Figure 1 TW-37 and ABT-263 cotreatment synergistically inhibited the viability of RCC cells. (A) RCC cell lines (786-O and Caki-1) were treated with various doses of TW-37 (0 μM, 5 μM, 10 μM, 20 μM) and ABT-263 (0 μM, 10 μM, 20 μM, 40 μM) for 24 h, then cell viability was measured by MTT assay. (B) RCC cell lines (786-O and Caki-1) were treated with different combinations of TW-37 and ABT-263 (5 μM + 10 μM; 10 μM + 20 μM; 20 μM + 40 μM), then cell viabilities were assayed at various time points (6 h, 12 h, 24 h). (C) Combination index (CI) of TW-37 and ABT-263 in RCC cells were calculated using the Chou-Talalay method (CompuSyn). Fa: Fraction affected. Data was presented as mean±SD. Experiments were performed at least three times. *p<0.05; **p<0.01 vs. control group.

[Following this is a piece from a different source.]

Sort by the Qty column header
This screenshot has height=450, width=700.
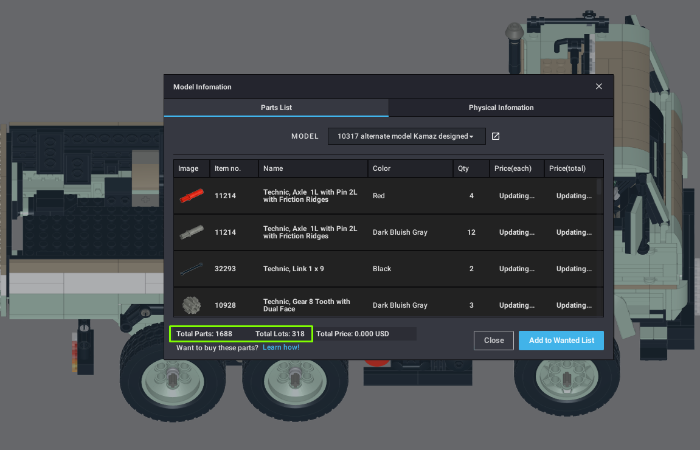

Synergistic Effects of TW-37 and ABT-263 Co-Treatment on the Colony Formation, Migration, Invasion and Cell Cycle Distribution of RCC Cells

Next, we assayed the effects of TW-37, ABT-263 and their combination on the colony formation ability of RCC cells. As indicated in Figure 2A, compared to the groups treated with TW-37 or ABT-263 alone, the colony numbers in the TW-37 and ABT-263 co-treated groups were marked decreased. Furthermore, co-treatment of TW-37 and ABT-263 also significantly inhibited the migration (Figure 2B) and invasion (Figure 2C) of RCC cells. Western blot assays showed that TW-37 and ABT-263 treatment decreased the protein levels of MMP-2/-7, and EMT transition markers such as Vimentin and N-cadherin while increased the expression of epithelial marker (E-cadherin) and this effect is more obvious in the group co-treated with TW-37 and ABT-263 (Figure 2D). Cell cycle distribution analysis showed that TW-37 and ABT-263 co-treatment synergistically decreased the number of cells in the G1 phase and increased the number of cells in the G2/M phase (Figure 2E). Western blot analysis showed that TW-37 and ABT-263 synergistically increased the expression of p21 while decreased the expression of Cyclin B1, D1 and E (Figure 2F).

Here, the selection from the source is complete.